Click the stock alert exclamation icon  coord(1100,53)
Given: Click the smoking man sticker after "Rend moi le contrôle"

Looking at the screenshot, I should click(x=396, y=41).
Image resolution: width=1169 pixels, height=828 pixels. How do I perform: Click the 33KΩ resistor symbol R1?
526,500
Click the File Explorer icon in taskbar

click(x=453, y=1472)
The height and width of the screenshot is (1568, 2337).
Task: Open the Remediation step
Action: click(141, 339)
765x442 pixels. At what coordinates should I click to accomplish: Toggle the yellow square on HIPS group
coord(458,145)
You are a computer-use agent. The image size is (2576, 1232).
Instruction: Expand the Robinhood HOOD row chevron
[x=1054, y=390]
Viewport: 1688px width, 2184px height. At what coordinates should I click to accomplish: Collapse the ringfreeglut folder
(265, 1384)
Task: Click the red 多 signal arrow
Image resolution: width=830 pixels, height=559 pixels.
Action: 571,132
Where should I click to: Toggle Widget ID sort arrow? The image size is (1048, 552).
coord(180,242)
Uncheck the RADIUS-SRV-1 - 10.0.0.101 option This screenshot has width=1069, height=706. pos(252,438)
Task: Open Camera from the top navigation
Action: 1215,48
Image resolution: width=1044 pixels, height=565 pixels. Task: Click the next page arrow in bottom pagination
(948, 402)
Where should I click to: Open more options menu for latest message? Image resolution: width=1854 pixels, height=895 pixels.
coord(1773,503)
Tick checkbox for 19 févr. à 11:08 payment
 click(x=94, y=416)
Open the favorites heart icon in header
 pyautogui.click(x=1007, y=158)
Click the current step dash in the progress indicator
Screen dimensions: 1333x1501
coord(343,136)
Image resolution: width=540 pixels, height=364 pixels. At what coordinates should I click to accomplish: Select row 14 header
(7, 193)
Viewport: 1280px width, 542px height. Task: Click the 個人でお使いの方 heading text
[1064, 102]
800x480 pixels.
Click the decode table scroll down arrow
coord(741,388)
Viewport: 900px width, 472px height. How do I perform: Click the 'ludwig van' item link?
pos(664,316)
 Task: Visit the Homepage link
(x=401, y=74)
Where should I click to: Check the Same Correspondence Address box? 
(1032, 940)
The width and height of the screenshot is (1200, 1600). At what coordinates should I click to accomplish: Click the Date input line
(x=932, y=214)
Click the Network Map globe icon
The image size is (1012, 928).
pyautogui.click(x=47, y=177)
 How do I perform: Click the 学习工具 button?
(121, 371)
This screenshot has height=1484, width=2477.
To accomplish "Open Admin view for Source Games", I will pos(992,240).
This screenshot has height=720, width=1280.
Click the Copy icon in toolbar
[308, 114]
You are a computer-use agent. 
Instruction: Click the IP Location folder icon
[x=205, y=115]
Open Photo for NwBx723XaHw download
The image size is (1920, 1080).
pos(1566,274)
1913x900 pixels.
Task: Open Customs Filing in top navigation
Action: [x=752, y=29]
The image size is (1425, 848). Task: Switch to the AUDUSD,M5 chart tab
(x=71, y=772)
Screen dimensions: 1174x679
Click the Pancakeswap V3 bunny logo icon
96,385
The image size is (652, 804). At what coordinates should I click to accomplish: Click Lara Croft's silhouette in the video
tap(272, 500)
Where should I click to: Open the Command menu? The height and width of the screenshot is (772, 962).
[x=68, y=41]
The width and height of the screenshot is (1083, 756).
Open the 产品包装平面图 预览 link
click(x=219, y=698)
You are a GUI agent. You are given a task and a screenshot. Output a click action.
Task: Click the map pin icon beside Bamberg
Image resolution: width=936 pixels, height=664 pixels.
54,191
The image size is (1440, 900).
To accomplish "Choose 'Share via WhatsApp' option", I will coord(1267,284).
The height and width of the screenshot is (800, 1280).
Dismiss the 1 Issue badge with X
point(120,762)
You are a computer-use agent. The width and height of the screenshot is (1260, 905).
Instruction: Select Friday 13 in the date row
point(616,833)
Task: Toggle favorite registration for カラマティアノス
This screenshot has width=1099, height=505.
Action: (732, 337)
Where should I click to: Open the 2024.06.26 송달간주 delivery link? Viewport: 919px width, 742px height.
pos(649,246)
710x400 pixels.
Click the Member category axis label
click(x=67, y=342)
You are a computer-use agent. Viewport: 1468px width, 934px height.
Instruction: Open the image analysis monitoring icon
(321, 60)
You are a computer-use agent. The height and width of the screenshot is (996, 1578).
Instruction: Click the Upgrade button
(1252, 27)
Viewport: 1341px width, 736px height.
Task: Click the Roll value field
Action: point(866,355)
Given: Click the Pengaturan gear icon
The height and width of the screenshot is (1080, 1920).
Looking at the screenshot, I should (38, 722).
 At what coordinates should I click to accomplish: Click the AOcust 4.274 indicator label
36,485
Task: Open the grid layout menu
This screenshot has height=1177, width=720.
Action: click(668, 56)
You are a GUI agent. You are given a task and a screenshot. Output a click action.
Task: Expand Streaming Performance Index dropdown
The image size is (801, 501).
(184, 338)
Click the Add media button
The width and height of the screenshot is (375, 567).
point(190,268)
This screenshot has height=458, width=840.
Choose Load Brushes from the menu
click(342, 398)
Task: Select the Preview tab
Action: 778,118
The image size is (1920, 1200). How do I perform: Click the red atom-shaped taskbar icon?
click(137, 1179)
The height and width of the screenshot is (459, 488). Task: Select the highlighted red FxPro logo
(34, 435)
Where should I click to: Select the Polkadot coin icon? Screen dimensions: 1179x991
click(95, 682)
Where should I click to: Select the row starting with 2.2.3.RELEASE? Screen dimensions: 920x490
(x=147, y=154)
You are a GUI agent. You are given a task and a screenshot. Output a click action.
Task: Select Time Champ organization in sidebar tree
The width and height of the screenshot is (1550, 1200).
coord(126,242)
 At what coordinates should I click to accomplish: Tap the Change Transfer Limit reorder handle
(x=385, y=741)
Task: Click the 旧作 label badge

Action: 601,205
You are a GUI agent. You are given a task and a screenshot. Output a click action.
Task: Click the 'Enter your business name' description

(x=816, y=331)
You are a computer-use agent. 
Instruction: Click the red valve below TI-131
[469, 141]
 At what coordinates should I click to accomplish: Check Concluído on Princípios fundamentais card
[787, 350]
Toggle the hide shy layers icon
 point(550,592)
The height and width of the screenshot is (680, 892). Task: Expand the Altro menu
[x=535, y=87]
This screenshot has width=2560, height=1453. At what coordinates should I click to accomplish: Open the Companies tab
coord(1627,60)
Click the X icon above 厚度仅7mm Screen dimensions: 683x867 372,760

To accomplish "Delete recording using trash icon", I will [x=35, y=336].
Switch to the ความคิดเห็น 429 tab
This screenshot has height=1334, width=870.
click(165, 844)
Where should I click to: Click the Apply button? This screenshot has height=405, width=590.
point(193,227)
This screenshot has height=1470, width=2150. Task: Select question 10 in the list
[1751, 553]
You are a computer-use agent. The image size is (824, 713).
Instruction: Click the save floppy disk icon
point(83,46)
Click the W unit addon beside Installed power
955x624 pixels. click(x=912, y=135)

### Work to do
Lay out the lines of the listing as a JSON list of strings, one string per line and blank lines omitted, beginning at the line containing "Viewport: 1280px width, 542px" and ending after the line containing "(1032, 940)".

### Task solution
[
  "Viewport: 1280px width, 542px height. Task: Click the 個人でお使いの方 heading text",
  "[1064, 102]",
  "800x480 pixels.",
  "Click the decode table scroll down arrow",
  "coord(741,388)",
  "Viewport: 900px width, 472px height. How do I perform: Click the 'ludwig van' item link?",
  "pos(664,316)",
  " Task: Visit the Homepage link",
  "(x=401, y=74)",
  "Where should I click to: Check the Same Correspondence Address box? ",
  "(1032, 940)"
]